Requests:
- a) Return the passage of the court opinion excerpt from "Appeal from the" up to and including "states the case.", copied word for word.
- b) Rewrite the entries as a numbered list, from the line with "Task: Click the middle" up to and including the last line of the entries, leaving out blank lines.

Opinion
No. 18693.
Delivered December 23, 1936. Rehearing Denied April 28, 1937.
1. — Conversion by Bailee — Indictment.
In prosecution for conversion by bailee, indictment charging that defendant was in possession of a certain stock certificate for 50 shares of a named corporation, which had been bailed to him by named person, that 26 shares of the stock evidenced by said certificate belonged to defendant and 24 shares of the same was property of said named person, that said named person as owner of the certificate bailed it to defendant on his agreement to return a certificate for 24 shares of stock of the value of $45.00 a share, held sufficiently charged fraudulent appropriation of property of value more than $50.00 held by virtue of a contract of bailment.
2. — Same.
In prosecution for conversion by bailee, indictment charging that stock certificate representing 26 shares of stock belonging to defendant and 24 shares belonging to bailor was bailed to defendant held not defective on the ground that it brought case within the rules of partnership.
Appeal from the District Court of Childress County. Tried below before the Hon. A. J. Fires, Judge.
Appeal from conviction for conversion by bailee; penalty, confinement in penitentiary for five years.
Judgment affirmed.
The opinion states the case.
Baskett Parks, of Dallas, for appellant.

Records from a data source:
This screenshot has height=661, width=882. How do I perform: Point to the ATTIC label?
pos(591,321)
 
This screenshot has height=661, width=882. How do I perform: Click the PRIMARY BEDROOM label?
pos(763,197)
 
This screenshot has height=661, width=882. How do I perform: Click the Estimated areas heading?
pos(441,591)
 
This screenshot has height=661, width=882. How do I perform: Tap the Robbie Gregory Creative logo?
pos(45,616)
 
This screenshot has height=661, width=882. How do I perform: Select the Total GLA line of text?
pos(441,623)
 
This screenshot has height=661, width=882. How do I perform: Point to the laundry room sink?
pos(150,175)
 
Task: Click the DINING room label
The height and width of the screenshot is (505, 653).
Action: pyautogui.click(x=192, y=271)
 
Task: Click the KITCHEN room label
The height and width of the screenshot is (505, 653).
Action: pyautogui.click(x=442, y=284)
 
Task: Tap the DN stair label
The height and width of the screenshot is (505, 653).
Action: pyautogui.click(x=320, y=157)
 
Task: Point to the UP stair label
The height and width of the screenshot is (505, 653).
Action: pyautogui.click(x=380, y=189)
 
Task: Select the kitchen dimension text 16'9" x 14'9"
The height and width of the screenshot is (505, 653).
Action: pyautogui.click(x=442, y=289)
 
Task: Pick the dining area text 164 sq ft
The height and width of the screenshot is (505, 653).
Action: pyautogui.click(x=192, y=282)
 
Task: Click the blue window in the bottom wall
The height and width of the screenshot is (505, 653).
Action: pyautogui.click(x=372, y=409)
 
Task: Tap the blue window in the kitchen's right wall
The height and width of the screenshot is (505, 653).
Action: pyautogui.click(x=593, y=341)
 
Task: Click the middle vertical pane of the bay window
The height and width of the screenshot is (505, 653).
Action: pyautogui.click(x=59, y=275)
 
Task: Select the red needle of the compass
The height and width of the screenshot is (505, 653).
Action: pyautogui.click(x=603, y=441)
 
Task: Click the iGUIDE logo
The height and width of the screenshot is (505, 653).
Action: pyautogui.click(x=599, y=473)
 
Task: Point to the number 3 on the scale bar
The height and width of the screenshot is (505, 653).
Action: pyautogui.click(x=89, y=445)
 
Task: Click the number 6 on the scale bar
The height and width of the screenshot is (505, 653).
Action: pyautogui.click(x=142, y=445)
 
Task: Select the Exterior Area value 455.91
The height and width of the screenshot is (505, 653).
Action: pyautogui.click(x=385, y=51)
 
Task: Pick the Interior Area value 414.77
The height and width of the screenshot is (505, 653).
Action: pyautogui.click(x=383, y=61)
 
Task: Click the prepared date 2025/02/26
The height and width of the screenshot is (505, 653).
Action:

The replies:
- a)
Appeal from the District Court of Childress County. Tried below before the Hon. A. J. Fires, Judge.
Appeal from conviction for conversion by bailee; penalty, confinement in penitentiary for five years.
Judgment affirmed.
The opinion states the case.

- b)
1. Task: Click the middle vertical pane of the bay window
2. The height and width of the screenshot is (505, 653).
3. Action: pyautogui.click(x=59, y=275)
4. Task: Select the red needle of the compass
5. The height and width of the screenshot is (505, 653).
6. Action: pyautogui.click(x=603, y=441)
7. Task: Click the iGUIDE logo
8. The height and width of the screenshot is (505, 653).
9. Action: pyautogui.click(x=599, y=473)
10. Task: Point to the number 3 on the scale bar
11. The height and width of the screenshot is (505, 653).
12. Action: pyautogui.click(x=89, y=445)
13. Task: Click the number 6 on the scale bar
14. The height and width of the screenshot is (505, 653).
15. Action: pyautogui.click(x=142, y=445)
16. Task: Select the Exterior Area value 455.91
17. The height and width of the screenshot is (505, 653).
18. Action: pyautogui.click(x=385, y=51)
19. Task: Pick the Interior Area value 414.77
20. The height and width of the screenshot is (505, 653).
21. Action: pyautogui.click(x=383, y=61)
22. Task: Click the prepared date 2025/02/26
23. The height and width of the screenshot is (505, 653).
24. Action:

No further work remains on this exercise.